## SELECTED EXCERPT
Questions 3 and 4 also yielded interesting results. I should mention here that of the ninety-seven respondents, six did not know the phrase ACTFL proficiency guidelines. Of those who did, however, 81.4% thought that "language as well as the presentation of ideas" should apply in literature classes, but only 18.5% believed that this criterion did apply in their department. In fact, 82.5% of the respondents believed that only ideas, not language, were being evaluated in literature classes. I am not sure who responded to the questionnaire, since it was sent to either the chair of the search committee or the chair of the department. What these data indicate, however, is that although there seems to be a perception among literature colleagues that language ought to be important, the reality still points to the dichotomy of ideas versus language.
Another telling bit of news is found in the responses to items 6 and 7 on the use of English in literature and language classes. A total of 60.7% of the respondents admitted to using English "part of the time" in literature classes (I excluded from this sample those who stated that they were in comparative literature departments where all courses were taught in English). Not too surprising perhaps is that fact that 13% of the respondents use English "all of the time" in beginning language courses. I suppose these respondents include the twelve who did not understand the phrase ACTFL proficiency guidelines.

## PROVIDED DATA
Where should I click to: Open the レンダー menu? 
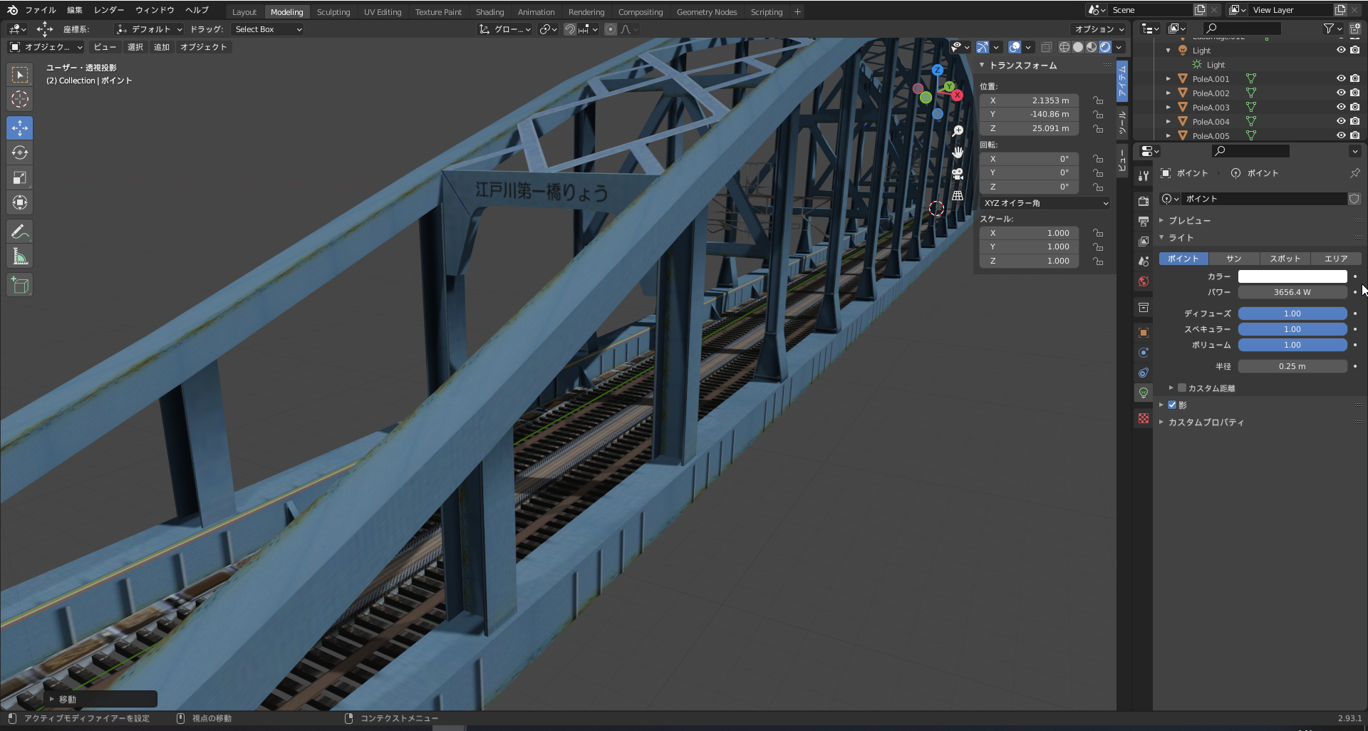(109, 10)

## EXERCISES
1. List every percentage that appears in the survey excerpt above.
2. Repeat a passage of the survey excerpt above, starting at "Another telling bit" and stopping after "understand the phrase ACTFL proficiency guidelines.".

## SOLUTIONS PER TASK
1. 81.4%, 18.5%, 82.5%, 60.7%, 13%

2.
Another telling bit of news is found in the responses to items 6 and 7 on the use of English in literature and language classes. A total of 60.7% of the respondents admitted to using English "part of the time" in literature classes (I excluded from this sample those who stated that they were in comparative literature departments where all courses were taught in English). Not too surprising perhaps is that fact that 13% of the respondents use English "all of the time" in beginning language courses. I suppose these respondents include the twelve who did not understand the phrase ACTFL proficiency guidelines.